Theory of constraints

Uit Wikipedia, de vrije encyclopedie

De Theory of constraints (TOC) of beperkingentheorie is een managementtheorie, ontwikkeld door Eliyahu Goldratt.

Het komt erop neer dat er in elk proces knelpunten zijn, knooppunten van deelprocessen die gepasseerd moeten worden alvorens de volgende deelprocessen in gang gezet kunnen worden. Hierdoor ontstaat er een plafond voor de capaciteit van een systeem. Het knelpunt (ook wel de bottleneck, flessenhals, genoemd) in het systeem blijkt vaak met eenvoudige middelen op te lossen. Door een beperkte investering is men vaak in staat om een grote verbetering voor het totale proces door te voeren. Goldratt zegt ook wel dat een uur gewonnen op de bottleneck een uur gewonnen is voor het totale proces. Een uur gewonnen op een niet-bottleneck is een verloren inspanning.

Hoofdaanname[bewerken | brontekst bewerken]

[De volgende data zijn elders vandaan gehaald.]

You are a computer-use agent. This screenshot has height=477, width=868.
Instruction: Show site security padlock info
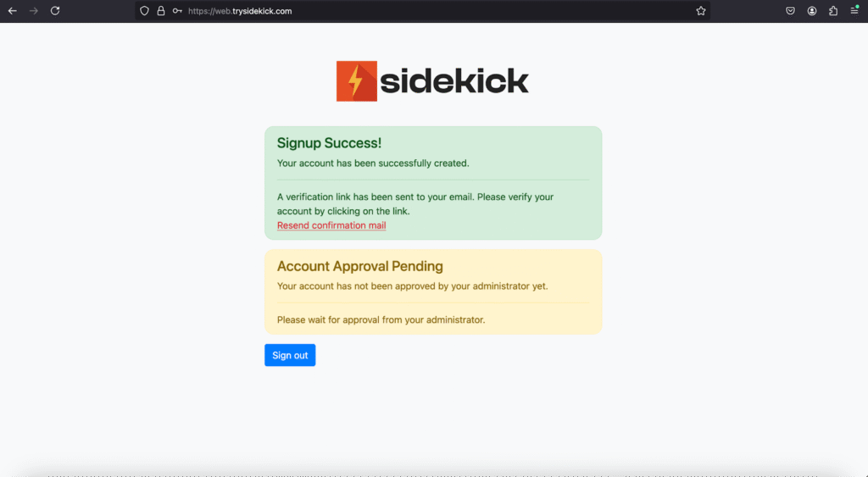(x=160, y=11)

De hoofdaanname van de Theory of constraints is dat organisaties gemeten en gecontroleerd kunnen worden aan de hand van 3 factoren:

  1. Throughput - De snelheid waarmee het totale proces geld genereert door verkopen (=verkoopprijzen - grondstofkosten).
  2. Inventory. - Al het geld dat nodig is om zaken aan te schaffen die men uiteindelijk weer wil verkopen (dit is geen toegevoegde waarde!).
  3. Operating expense - Al het geld dat nodig is om de inventory om te zetten in throughput.

De vijf focusstappen[bewerken | brontekst bewerken]

De Theory of constraints is gebaseerd op het idee dat er minimaal één beperkend proces is in het verkrijgen van winst. Wat er dus gedaan moet worden, aangenomen dat het doel vast staat (bijvoorbeeld: geld verdienen, nu en in de toekomst) zijn de volgende vijf stappen:

  1. Het identificeren van de beperkende factor (mensen, beleid of machines die zorgen dat er niet meer van het doel behaald kan worden)
  2. Beslissen hoe het beperkende proces gebruikt wordt (zorgen dat het beperkende proces geen tijd verspilt met het doen van dingen die het niet moet doen)
  3. Zorgen dat alle processen aangepast worden aan het beperkende proces (maak alle andere processen ondergeschikt aan de beperking en stel ze zo op dat de beperkende factor optimaal gebruikt wordt)
  4. Het beperkende proces uitbreiden (als het kan en nodig is, het permanent vergroten van de capaciteit)
  5. Als, als resultaat van deze stappen, de bottleneck verplaatst is, begin dan opnieuw bij stap 1. Laat inertie (traagheid) niet de beperking worden.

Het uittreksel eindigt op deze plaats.